Question

Predict the chemical formula for each of the following binary ionic compounds given the formula of titanium oxide, \(\mathrm{TiO}_{2}\) : (a) zirconium oxide (b) titanium sulfide

Short answer

(a) \(\mathrm{ZrO}_2\); (b) \(\mathrm{TiS}_2\).

Step-by-step solution

Understanding the Given Formula

We start by understanding the chemical formula of titanium oxide, which is \(\mathrm{TiO}_{2}\). This implies that one titanium atom combines with two oxygen atoms to form titanium oxide.

Identifying Ionic Charges for Zirconium Oxide

Zirconium (Zr) is in the same group as titanium (Ti) in the periodic table, and usually forms a similar charge. Since titanium is typically in a +4 oxidation state in \(\mathrm{TiO}_2\), zirconium will generally also form a +4 cation, denoted as \(\mathrm{Zr}^{4+}\). Oxygen, being in group 16, typically forms \(\mathrm{O}^{2-}\) ions.

Formulating Zirconium Oxide

To balance the charges, we need two oxygen anions (each \(\mathrm{O}^{2-}\)) to balance one zirconium cation (\(\mathrm{Zr}^{4+}\)), leading to the formula \(\mathrm{ZrO}_2\).

Identifying Ionic Charges for Titanium Sulfide

In titanium sulfide, titanium (Ti) also typically forms a +4 cation (\(\mathrm{Ti}^{4+}\)), while sulfur, similar to oxygen, is in group 16 and typically forms \(\mathrm{S}^{2-}\) ions.

Formulating Titanium Sulfide

To balance the charges in titanium sulfide, similar to the process with zirconium oxide, two sulfur anions (each \(\mathrm{S}^{2-}\)) are required to balance one titanium cation (\(\mathrm{Ti}^{4+}\)), resulting in the formula \(\mathrm{TiS}_2\).

Key concepts

Understanding Chemical Formulas

Chemical formulas represent a shorthand way to denote the composition of chemical compounds. These formulas show the elements involved and the number of atoms of each element in a single molecule of the compound. For example, the formula \( \mathrm{TiO}_2 \) for titanium oxide indicates that each molecule consists of one titanium atom and two oxygen atoms.
This is crucial in understanding how compounds combine and react, which is particularly important for binary ionic compounds. Binary compounds, like titanium oxide, contain two different elements. The arrangement of these elements is determined by their ionic charges. Understanding the chemical formula gives us insight into the ratio in which elements combine to form a stable compound.

Ionic Charges Explained

Ionic charges play a key role in the formation of binary ionic compounds. Each element has a typical charge, or oxidation state, that it adopts when it forms ions. These charges are crucial for determining how different elements combine to form compounds. In ionic compounds, metals typically form positive ions, known as cations, while non-metals form negative ions, called anions.
Taking titanium oxide as an example, titanium usually forms a \( \mathrm{Ti}^{4+} \) cation, while oxygen becomes \( \mathrm{O}^{2-} \). These charges dictate how many ions of each element are needed to create a neutral compound. In the case of \( \mathrm{TiO}_2 \), it takes two oxygen ions to balance the charge of one titanium ion.
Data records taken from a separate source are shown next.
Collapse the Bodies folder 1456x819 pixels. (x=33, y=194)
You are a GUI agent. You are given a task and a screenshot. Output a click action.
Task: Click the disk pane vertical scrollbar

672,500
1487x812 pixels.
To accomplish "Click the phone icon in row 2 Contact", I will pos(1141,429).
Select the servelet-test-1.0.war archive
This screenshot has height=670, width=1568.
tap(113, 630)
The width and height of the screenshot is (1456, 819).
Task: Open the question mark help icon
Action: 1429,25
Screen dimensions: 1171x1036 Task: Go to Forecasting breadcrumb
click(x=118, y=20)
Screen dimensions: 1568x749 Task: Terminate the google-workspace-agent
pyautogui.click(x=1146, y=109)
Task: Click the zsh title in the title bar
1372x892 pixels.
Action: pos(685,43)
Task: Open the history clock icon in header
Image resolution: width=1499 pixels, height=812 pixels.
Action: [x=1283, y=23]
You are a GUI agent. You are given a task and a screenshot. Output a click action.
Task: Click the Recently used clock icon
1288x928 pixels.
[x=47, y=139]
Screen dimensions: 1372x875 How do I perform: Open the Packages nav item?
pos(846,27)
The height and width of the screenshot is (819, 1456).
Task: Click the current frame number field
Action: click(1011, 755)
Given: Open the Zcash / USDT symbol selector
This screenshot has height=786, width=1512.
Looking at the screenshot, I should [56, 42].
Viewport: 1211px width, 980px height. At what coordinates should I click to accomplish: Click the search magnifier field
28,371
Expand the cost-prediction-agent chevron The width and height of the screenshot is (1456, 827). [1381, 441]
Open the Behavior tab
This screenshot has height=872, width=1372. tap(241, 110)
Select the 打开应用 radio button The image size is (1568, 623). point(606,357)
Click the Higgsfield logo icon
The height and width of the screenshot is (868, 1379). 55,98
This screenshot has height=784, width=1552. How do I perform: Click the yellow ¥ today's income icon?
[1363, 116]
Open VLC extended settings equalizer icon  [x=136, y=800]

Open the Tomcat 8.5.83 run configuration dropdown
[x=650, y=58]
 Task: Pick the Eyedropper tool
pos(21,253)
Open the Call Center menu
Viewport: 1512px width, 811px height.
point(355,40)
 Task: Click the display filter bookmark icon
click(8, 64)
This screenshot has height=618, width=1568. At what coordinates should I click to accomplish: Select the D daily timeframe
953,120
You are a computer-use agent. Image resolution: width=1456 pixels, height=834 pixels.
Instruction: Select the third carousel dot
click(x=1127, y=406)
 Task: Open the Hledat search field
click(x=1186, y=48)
Exploring Periodic Table Groups

The periodic table is an invaluable tool for understanding the properties of elements, including their ionic charges. Elements are organized into groups or columns, with all members of a group typically exhibiting similar properties. Titanium and zirconium, for example, are in the same group. This means they often form ions with the same charge, in this case, a +4 oxidation state.
The periodic table helps predict the behavior of elements in chemical reactions. Oxygen and sulfur are in group 16, meaning they often form \( 2- \) charges. This is why these elements can substitute for each other in forming compounds, as seen with titanium oxide and titanium sulfide.

Understanding Oxidation State

The oxidation state, often synonymous with the oxidation number, indicates the degree of oxidation or the number of electrons an atom gains or loses when forming a compound. It's essential to know the oxidation state to predict the chemical formulas of compounds.
For instance, titanium in \( \mathrm{TiO}_2 \) is commonly in a +4 oxidation state, while oxygen is typically in a -2 state. When these states combine, they must balance the total charge to zero, resulting in the formation of stable compounds with specific formulas.
This understanding helps in predicting new compounds, such as inferring that zirconium in zirconium oxide will also prefer a +4 oxidation state. Understanding oxidation states is fundamental for predicting not just stability but also the reactivity of compounds.